[SUPPLIED DATA]

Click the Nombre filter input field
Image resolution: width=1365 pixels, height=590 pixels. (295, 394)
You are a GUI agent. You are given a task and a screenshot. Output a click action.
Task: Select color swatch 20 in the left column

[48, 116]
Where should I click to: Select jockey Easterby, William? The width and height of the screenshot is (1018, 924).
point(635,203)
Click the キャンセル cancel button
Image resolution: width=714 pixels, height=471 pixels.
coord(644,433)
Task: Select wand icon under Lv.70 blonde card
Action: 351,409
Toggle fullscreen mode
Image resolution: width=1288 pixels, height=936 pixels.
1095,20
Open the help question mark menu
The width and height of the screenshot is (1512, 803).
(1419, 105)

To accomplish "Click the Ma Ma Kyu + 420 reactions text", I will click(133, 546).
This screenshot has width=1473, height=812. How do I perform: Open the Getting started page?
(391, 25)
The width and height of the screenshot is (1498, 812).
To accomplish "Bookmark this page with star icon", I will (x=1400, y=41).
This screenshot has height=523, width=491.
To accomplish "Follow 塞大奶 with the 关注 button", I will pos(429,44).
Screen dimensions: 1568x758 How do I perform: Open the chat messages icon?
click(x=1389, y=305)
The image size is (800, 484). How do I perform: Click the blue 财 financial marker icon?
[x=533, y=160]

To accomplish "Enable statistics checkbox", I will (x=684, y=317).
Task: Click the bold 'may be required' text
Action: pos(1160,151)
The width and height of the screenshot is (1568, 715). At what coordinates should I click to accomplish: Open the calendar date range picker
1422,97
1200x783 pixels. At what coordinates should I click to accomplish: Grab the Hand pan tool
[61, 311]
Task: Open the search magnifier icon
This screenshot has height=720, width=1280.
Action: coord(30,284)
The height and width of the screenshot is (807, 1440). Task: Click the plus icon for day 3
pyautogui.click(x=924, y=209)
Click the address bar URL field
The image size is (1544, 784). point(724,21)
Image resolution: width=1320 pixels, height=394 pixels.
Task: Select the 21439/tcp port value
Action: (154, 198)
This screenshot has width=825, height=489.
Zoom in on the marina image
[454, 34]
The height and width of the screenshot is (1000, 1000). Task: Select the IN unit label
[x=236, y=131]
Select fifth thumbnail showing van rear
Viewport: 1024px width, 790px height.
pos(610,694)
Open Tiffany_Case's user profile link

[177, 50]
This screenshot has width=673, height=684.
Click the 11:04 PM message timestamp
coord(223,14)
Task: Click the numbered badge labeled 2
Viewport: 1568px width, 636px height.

[/SUPPLIED DATA]

PROBLEM TO SOLVE >>
Search the data above for the word "with". Copy each line it is in.

REPLY TO THE EXERCISE >>
To accomplish "Bookmark this page with star icon", I will (x=1400, y=41).
To accomplish "Follow 塞大奶 with the 关注 button", I will pos(429,44).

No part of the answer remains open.